Antimicrobial Peptides Piscidin 1 and Piscidin 3 Kink at a Central Glycine to Maximize their Hydrophobic Moments

Abstract

Piscidin 1 (p1) and the less active piscidin 3 (p3) are α-helical, amphipathic, and cationic antimicrobial peptides. They adsorb onto the outer membrane of pathogenic species and induce leakage beyond a threshold peptide concentration. While different mechanisms of membrane disruption have been proposed, an atomic-level description of the events leading to cell death is lacking. Elucidating these mechanisms is critical in the design of new antibiotics. Here, the structures, orientations, and positions of p1 and p3 in two different bacterial membrane mimics (3:1 DMPC/DMPG and 1:1 POPE/POPG) are studied by solid-state NMR spectroscopy, all-atom molecular dynamics (MD) simulations, and neutron diffraction to better understand molecular determinants that contribute to antimicrobial activity. The tilts of the helical axis, τ, are perpendicular to the bilayer normal (83-93°) and the average azimuthal rotation, ρ, corresponds to burial of hydrophobic residues in the bilayer. The refined NMR and MD structures reveal a slight kink at Gly13 of the α-helix. This kink is characterized by a small difference in τ (<10°) and significant difference in ρ (∼20°) and maximizes the hydrophobic moment for the α-helix.
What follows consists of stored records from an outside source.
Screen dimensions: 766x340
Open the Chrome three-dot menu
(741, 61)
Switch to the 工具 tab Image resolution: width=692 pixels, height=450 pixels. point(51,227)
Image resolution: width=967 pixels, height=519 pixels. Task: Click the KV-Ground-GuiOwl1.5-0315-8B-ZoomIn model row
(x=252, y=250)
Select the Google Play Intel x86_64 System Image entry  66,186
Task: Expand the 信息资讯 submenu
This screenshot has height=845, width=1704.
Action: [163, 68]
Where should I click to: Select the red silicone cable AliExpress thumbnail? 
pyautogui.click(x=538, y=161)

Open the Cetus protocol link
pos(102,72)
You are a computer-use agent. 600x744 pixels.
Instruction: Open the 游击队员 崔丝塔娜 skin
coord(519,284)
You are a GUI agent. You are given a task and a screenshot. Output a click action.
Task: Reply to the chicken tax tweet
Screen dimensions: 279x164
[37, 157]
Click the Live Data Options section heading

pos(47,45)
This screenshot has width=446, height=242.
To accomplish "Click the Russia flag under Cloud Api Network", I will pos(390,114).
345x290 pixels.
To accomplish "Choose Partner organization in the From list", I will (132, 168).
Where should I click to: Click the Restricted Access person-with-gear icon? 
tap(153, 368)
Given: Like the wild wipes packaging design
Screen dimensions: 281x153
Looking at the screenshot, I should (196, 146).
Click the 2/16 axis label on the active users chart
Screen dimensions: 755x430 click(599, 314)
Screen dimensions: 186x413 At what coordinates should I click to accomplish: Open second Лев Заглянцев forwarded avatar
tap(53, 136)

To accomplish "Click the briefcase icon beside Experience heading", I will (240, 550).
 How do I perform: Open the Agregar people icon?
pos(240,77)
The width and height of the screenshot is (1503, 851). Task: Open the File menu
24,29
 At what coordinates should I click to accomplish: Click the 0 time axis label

The depths of insertion are similar in DMPC/DMPG. In contrast, p1 and p3 are 1.0 and 3.0 A less inserted in POPE/POPG. Insertion of the peptides corresponds to greater thinning of the bilayer and a decrease in the lipid order parameter. Deformation of the DMPC/DMPG bilayer is characterized by uniform membrane thinning around the peptide, while deformation in the POPE/POPG bilayer is characterized by localized thinning near the N-terminus of the peptide. The increase in thinning in DMPC/DMPG relates to a greater activity than in POPE/POPG in dye-leakage assays and may be a precursor to a more disruptive state.